= Saskatchewan Organization for Heritage Languages =

The Saskatchewan Organization for Heritage Languages (SOHL) is a provincial non-profit organization dedicated to promoting the study and teaching of heritage languages in the province. Based in Regina, Saskatchewan, it concentrates on languages other than Canada's official languages of English and French, and operates as an umbrella organization for groups, schools and individuals across the province. The SOHL was established in 1985.
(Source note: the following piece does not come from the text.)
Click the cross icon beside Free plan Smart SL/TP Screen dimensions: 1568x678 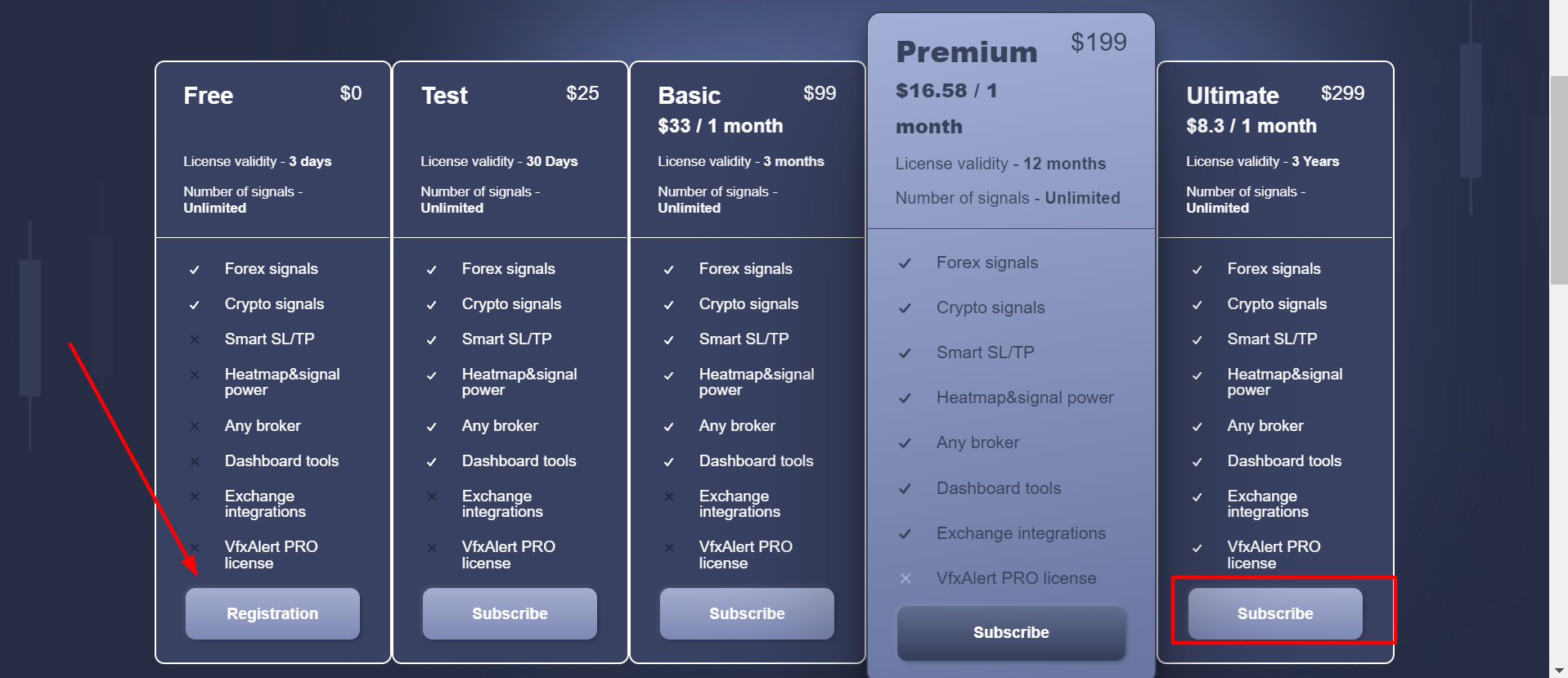pyautogui.click(x=195, y=339)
The SOHL is governed by a board of directors and employs two permanent full-time staff members. Its membership consists of over 70 heritage language schools and multilingual organizations. Regular membership is open to any community-based non-profit organization in Saskatchewan involved in developing, teaching, and promoting the learning of heritage languages. Associate membership is open to individuals and institutions supportive of the aims and objectives of SOHL but not eligible for regular membership. Associate members cannot vote or hold office.

==History==
SOHL had its formal beginning on June 1, 1985, and was designated a non-profit PCO in August 1987. In 1994, SOHL hosted a national conference entitled “Speak Up, Speak Out!” It focused on the job and economic opportunities created by languages and on the importance of languages in the international marketplace. In 1996/97, SOHL introduced a new project - the Mini-Language Lessons Program, into the public and separate school systems. Heritage language teachers introduced students to the culture and language of various countries in the world.

A Future Search Conference was held in 1999. The purpose was to look at past accomplishments and achievements of SOHL, to look at its current state and to begin the process of creating a new vision for the future. In 2004, SOHL celebrated Heritage Languages Recognition Day with a Choral Festival. Due to the positive response, celebrations are now held annually in both Regina and Saskatoon to mark this occasion.

In 2005, SOHL celebrated its 20th anniversary. Along with a special celebration at our conference, SOHL produced a Centennial History Book looking back at years of Heritage Language Schools in Saskatchewan. In 2008, SOHL celebrated UNESCO's declaration of 2008 as the International Year of Languages. A special Yearbook was compiled and published, which outlines SOHL's various activities, as well as those of MLAR, SIA, and the heritage schools.